RC2

symmetric-key block cipher

In cryptography, RC2 is a symmetric-key block cipher. Designed by Ronald Rivest in 1987. "RC" stands for "Rivest Cipher", or alternatively, "Ron's Code".

The mix-up transformation of RC2; A mixing round consists of applying the "mix-up" transformation four times.

RC2 is a 64-bit block cipher with a variable key size and using 18 rounds.

Rounds are arranged as a source-heavy feistel network, with 16 rounds of one type called "mixing rounds" interleaved by two rounds of another type called "mashing rounds".

The 18 rounds are performed using the following interleaved sequence:

  1. perform 5 mixing rounds.
  2. perform 1 mashing round.
  3. perform 6 mixing rounds.
  4. perform 1 mashing round.
  5. perform 5 mixing rounds.

RC2 uses key-expansion algorithm by which an expanded key consisting of 64 (16-bit words) is produces depending in a complicated way on every bit of the supplied "variable-length" input key. A mixing round consists of four applications of the "mix-up" transformation, as shown in the diagram. A round is "mashed" by adding to it one of the 16-bit words of the expanded key (RFC 2268).

RC2 is susceptible to a related-key attack using 234 chosen-plaintext attacks (Kelsey et al., 1997).

The development of RC2 was sponsored by Lotus, who were seeking a custom cipher be exported as part of their Lotus Notes software, after evaluation by the NSA. The NSA suggested a couple of changes, which Ronald Rivest incorporated. After further negotiations, the cipher was approved for export in 1989.

* Recorded data *
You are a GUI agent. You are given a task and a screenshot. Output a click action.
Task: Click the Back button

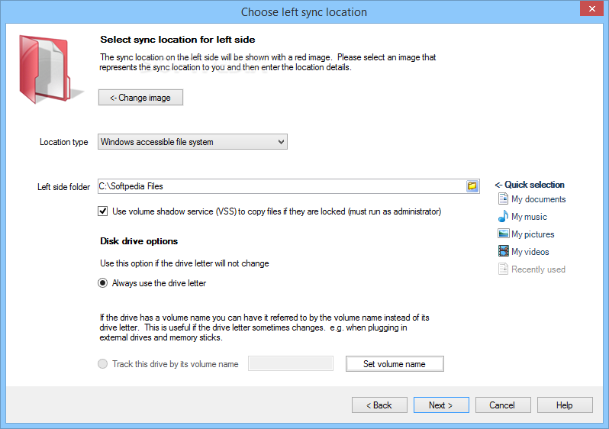tap(379, 405)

* Tasks to complete *
1 - In the RC2 article, what year was the cipher approved for export?
2 - Retype the RC2 article between "RC2 uses key-expansion" and "export in 1989.", inclusive.

* Answers *
1 - 1989

2 -
RC2 uses key-expansion algorithm by which an expanded key consisting of 64 (16-bit words) is produces depending in a complicated way on every bit of the supplied "variable-length" input key. A mixing round consists of four applications of the "mix-up" transformation, as shown in the diagram. A round is "mashed" by adding to it one of the 16-bit words of the expanded key (RFC 2268).

RC2 is susceptible to a related-key attack using 234 chosen-plaintext attacks (Kelsey et al., 1997).

The development of RC2 was sponsored by Lotus, who were seeking a custom cipher be exported as part of their Lotus Notes software, after evaluation by the NSA. The NSA suggested a couple of changes, which Ronald Rivest incorporated. After further negotiations, the cipher was approved for export in 1989.